With Europe’s migration crisis keeping Greece in the international spotlight since the start of the year, the country’s economic woes have fallen into the background.
But nine months since the government of Prime Minister Alexis Tsipras bowed to the demands of creditors in a deal that split the ruling Syriza party into two, the conditions for receiving the new 86-billion-euro bailout are still being negotiated with the IMF in Athens this week.
“It was supposed to have ended in January or February,” says Vassalis Monastiriotis, associate professor of political economy at the European Institute of the London School of Economics. “It’s dragging on for too long, and there are substantial disagreements in some of the measures relating to pension cuts but also to some changes in the tax system.”

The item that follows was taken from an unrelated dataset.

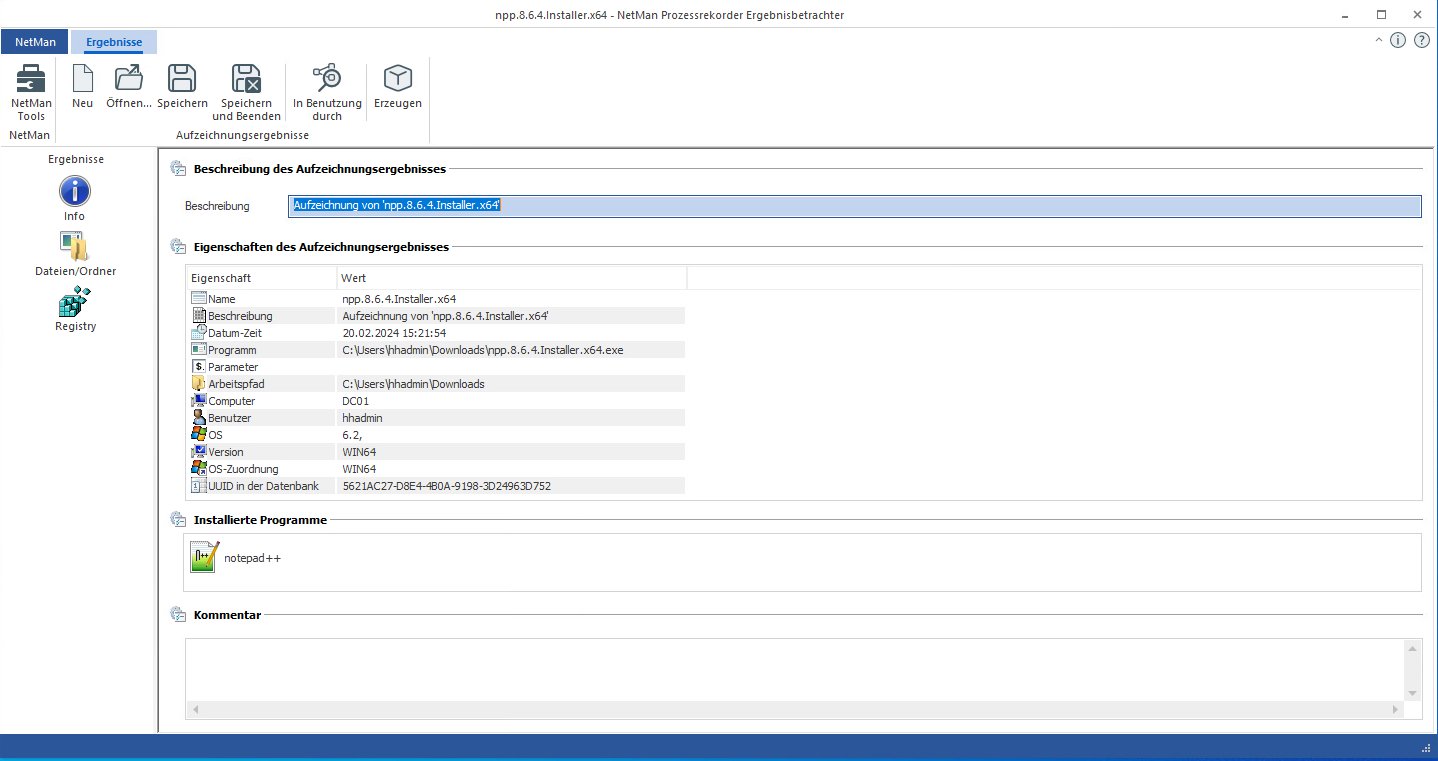
Task: Click Speichern und Beenden icon
Action: coord(246,79)
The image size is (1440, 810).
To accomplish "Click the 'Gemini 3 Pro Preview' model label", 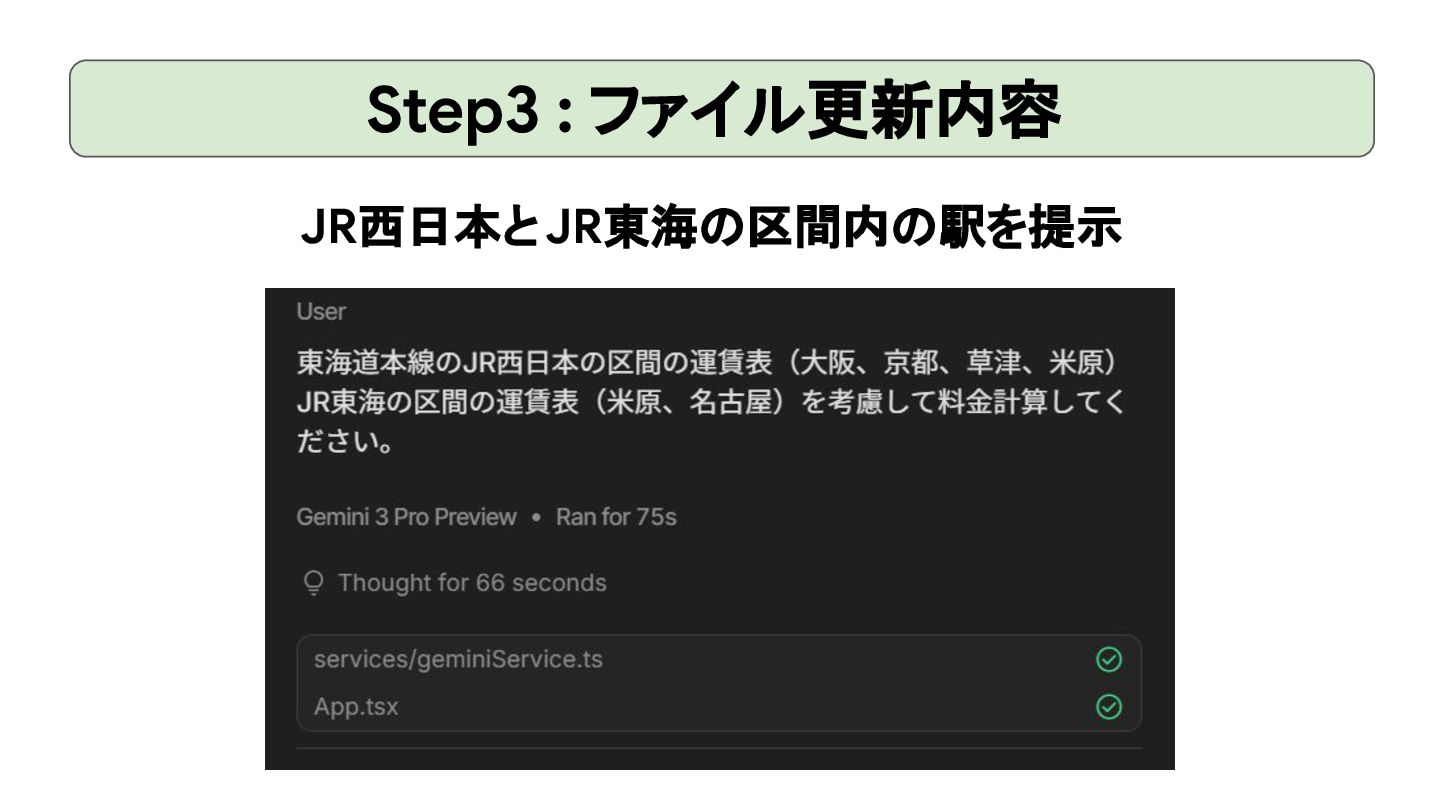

The government has been moving on these precise two issues, with Finance Minister Euclid Tsakalotos promising to unveil new bills on taxes and pensions this week, without waiting for creditors’ approval as stipulated in last summer’s deal.
But the move is not so much in defiance as in search for setting the stage for a compromise with the Eurogroup – the finance ministers of the 28 European Union member states – at a meeting planned on Friday.
“They would like to be in the leading position if these bills go through parliament, as it will be difficult for the creditors to ask for another bill immediately after this has gone through,” Monastiriotis says. “I think the bill will not go for a vote until there is further discussion with creditors, and at some point, some level of agreement, some solution will be found.”
IMF calling for new measures
The government is finding itself in the somewhat peculiar position of playing along with its European group of creditors while rejecting calls from those in the IMF, which wants Greece to agree to new restrictions if it fails to meet budget targets in 2018.
Government spokesperson Olga Gerovasili said this week that talks are in their “final phase” ahead of the Eurogroup meeting, adding the IMF’s calls for further modifications was holding them up.
“The negotiation with the lenders should have been concluded long ago, since the Greek government has submitted comprehensive proposals which meet its targets," Gerovasili said Tuesday.
Underlying this aspect is that the EU and the IMF have different expectations when it comes to the way Greece reforms its economy to meet the bailout conditions.
“The IMF does not consider itself to be committed to the July agreement and is asking additional measures of the Greek government before accepting its debt to be viable, and at the same time, the IMF is asking for a real restructuration of the Greek debt,” says economist Athanase Contargyris.
“So the IMF is using a different basis for calculation than the one that the European Commission is accepting as a basis for considering the terms of the agreement are met.”
‘An endless type of blackmail’
For the part of the ruling party alienated by last July’s deal, the fact that Greece has pulled through without the bailout money until now validates the argument that the country can survive on its tax revenue but will fold under the current conditions of its debt repayments.
“They have to pay back big sums to creditors this summer, and the tax revenues are certainly not enough to pay this,” says Stathis Kouvelakis, a reader in political theory at King’s College in London who left Syriza’s central committee over last summer’s deal.
“They will have to complete the review, as they say, which means to agree to the demands of the creditors in order to get that money,” he says, referring to the third bailout.
If the Tsipras government has been able to play for time until now, he argues, it will be a different story when faced with the inevitability of European Central Bank repayment deadlines in June.
“It’s just a succession of ultimatums and an endless type of blackmail,” Kouvelakis says. “The creditors know very well that Tsipras is just playing a game in order to appear as though he is resisting. But at the end, he will blink.”